| BRANO DA LEGGERE |
Di quale natura siano gli interessi delle multinazionali nel campo della lotta alla povertà, lo mostra nel migliore dei modi il caso del governo del Sudafrica, che, per il fatto di aver introdotto una legislazione sanitaria (il "Medical Act") in grado di rendere i farmaci salvavita più accessibili ai 5 milioni di malati di Aids, è stato trascinato in giudizio da una cartello di 40 case farmaceutiche (tra cui Boehringer-Ingelheim, GlaxoSmithKline, Merck, Bristol-Mayers Squibb e Roche). Del processo contro il Sudafrica, che si concluderà il prossimo 12 marzo, si è parlato anche nel corso della conferenza promossa a Roma il primo marzo da Msf sul tema "Accesso alla salute: diritto o profitto? Il tema della salute in preparazione del summit del G8 di Genova". "Quale che sia il suo esito - ha affermato durante il convegno Nicoletta Dentico - il processo avrà una portata storica. Se vincerà il governo del Sudafrica si sarà fatto un grande passo avanti. Se al contrario avranno la meglio le imprese farmaceutiche, anche l'eventuale dibattito sulla riforma dei Trips (l'Accordo multilaterale sulla proprietà intellettuale - entrato in vigore nel 1996 nell'ambito dell'Organizzazione mondiale del commercio - di cui le organizzazioni non governative chiedono una radicale revisione, ndr) segnerà il passo".

 

Il caso del Sudafrica, del resto, è tutt'altro che isolato. Già nel 1992 la Thailandia era stata costretta ad un braccio di ferro con il governo statunitense, schierato in difesa delle aziende farmaceutiche rispetto alla produzione locale di farmaci antiretrovirali a basso costo, ostacolata di volta in volta con regimi di brevetti sempre più rigidi. E ora gli Stati Uniti hanno ingaggiato un'altra lotta (presso il forum delle dispute dell'Omc) con il Brasile, colpevole di aver permesso la somministrazione gratuita della terapia antiretrovirale nella lotta contro l'Aids, attraverso una produzione locale di farmaci ad un prezzo del 79% inferiore a quello del mercato.

| MATERIALE FORNITO |
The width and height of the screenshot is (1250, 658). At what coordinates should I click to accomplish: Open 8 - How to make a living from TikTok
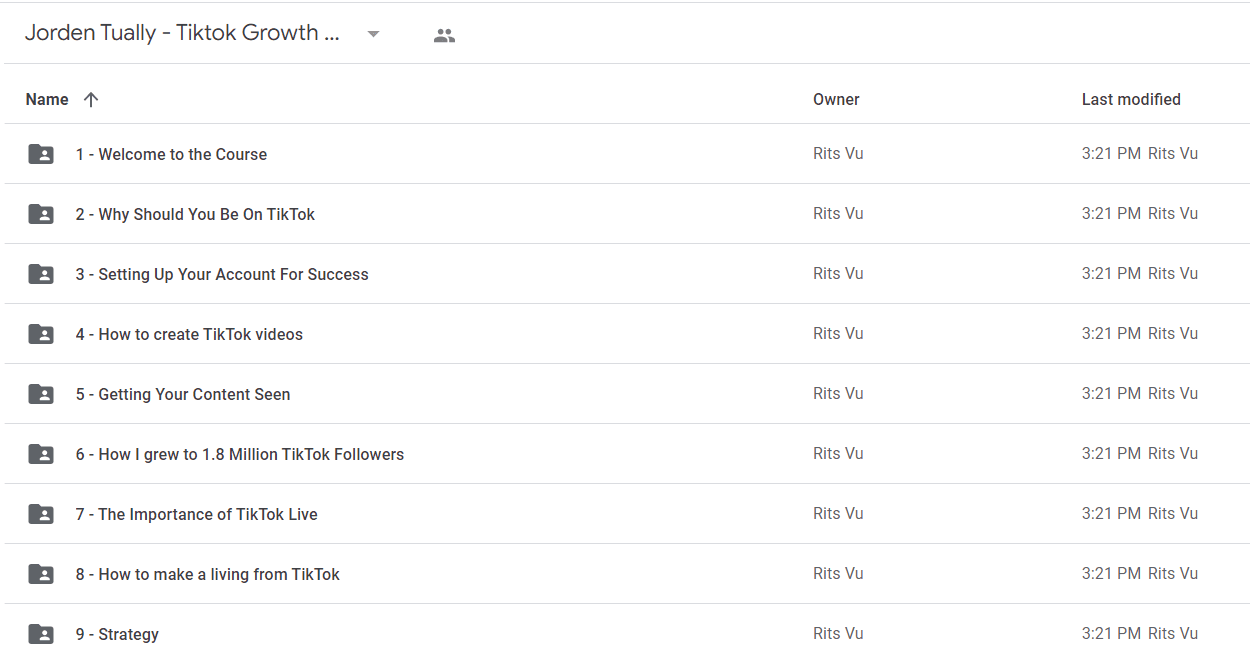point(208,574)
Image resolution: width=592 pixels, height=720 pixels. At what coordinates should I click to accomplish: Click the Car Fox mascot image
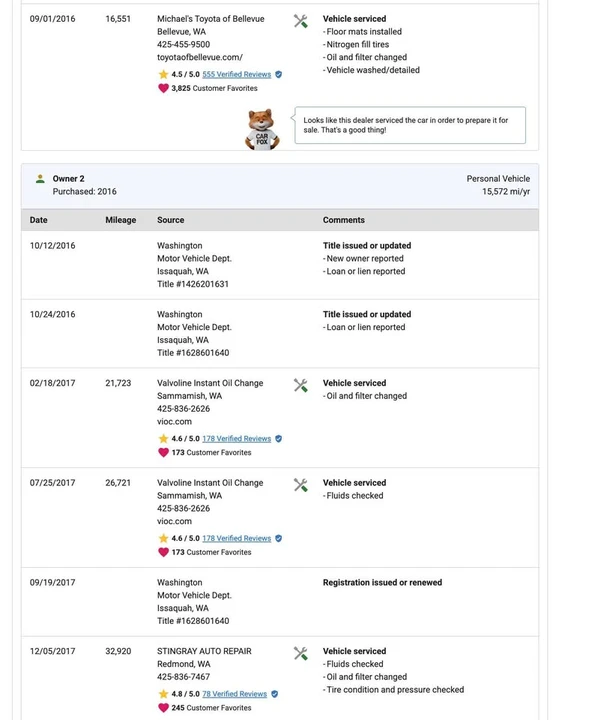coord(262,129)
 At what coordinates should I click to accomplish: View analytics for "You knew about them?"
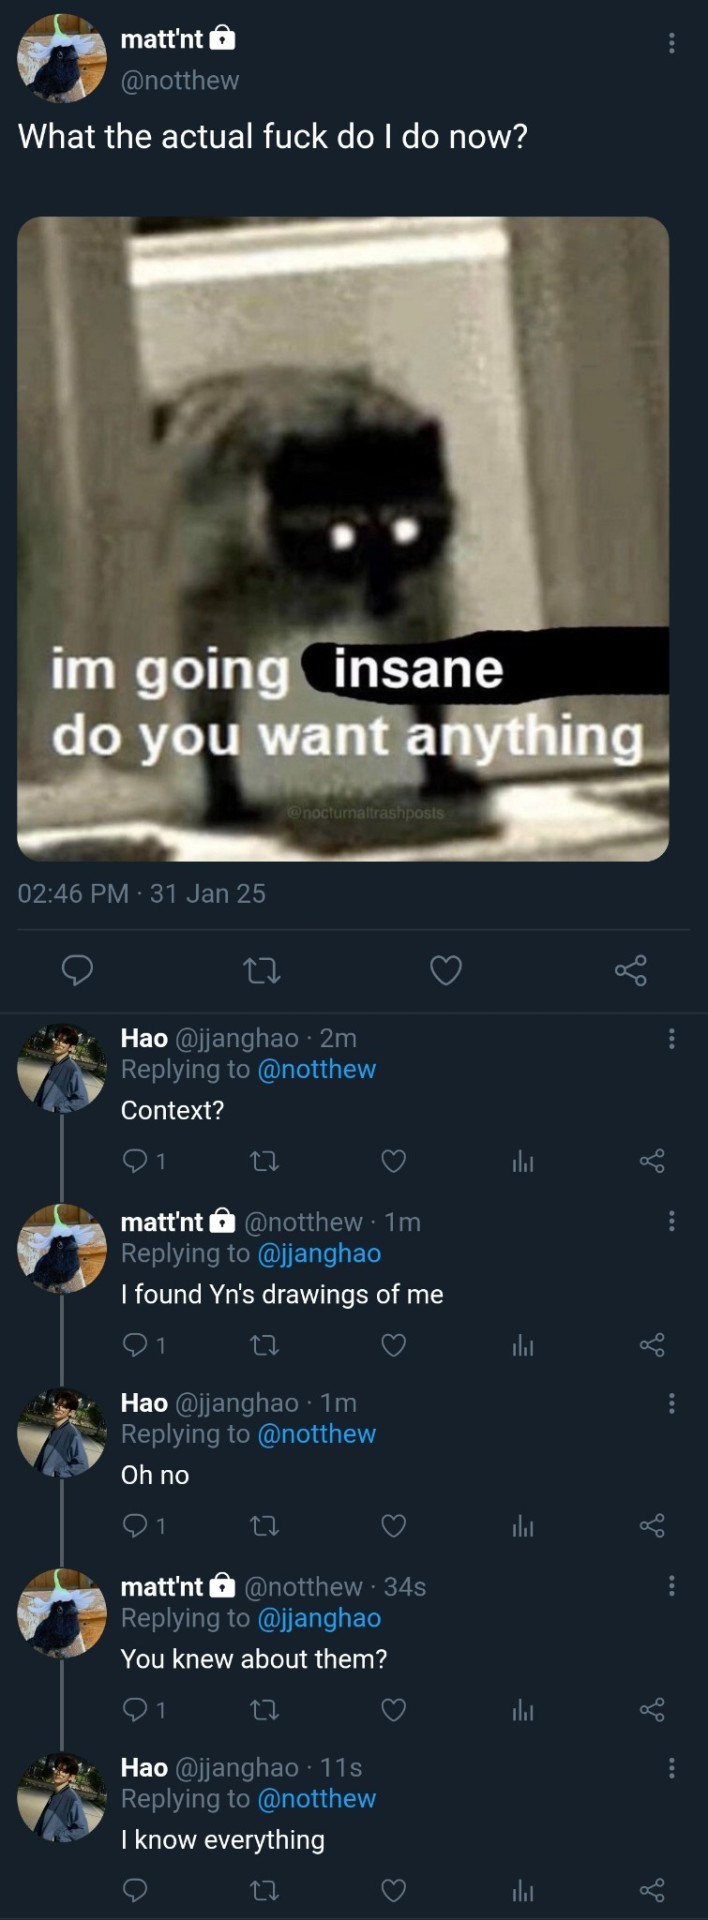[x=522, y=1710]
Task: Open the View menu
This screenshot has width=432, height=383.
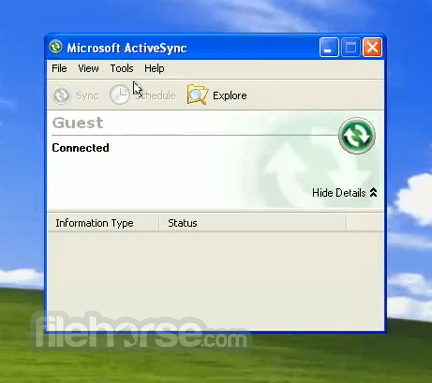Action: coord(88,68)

| LAVORO RICHIESTO |
A: Elenca le case farmaceutiche che il brano nomina esplicitamente tra quelle del cartello.
B: Ricopia dal brano il tratto che va da "Il caso del Sudafrica, del" fino a "quello del mercato.".

| RISULTATI PER COMPITO |
A: Boehringer-Ingelheim, GlaxoSmithKline, Merck, Bristol-Mayers Squibb, Roche

B:
Il caso del Sudafrica, del resto, è tutt'altro che isolato. Già nel 1992 la Thailandia era stata costretta ad un braccio di ferro con il governo statunitense, schierato in difesa delle aziende farmaceutiche rispetto alla produzione locale di farmaci antiretrovirali a basso costo, ostacolata di volta in volta con regimi di brevetti sempre più rigidi. E ora gli Stati Uniti hanno ingaggiato un'altra lotta (presso il forum delle dispute dell'Omc) con il Brasile, colpevole di aver permesso la somministrazione gratuita della terapia antiretrovirale nella lotta contro l'Aids, attraverso una produzione locale di farmaci ad un prezzo del 79% inferiore a quello del mercato.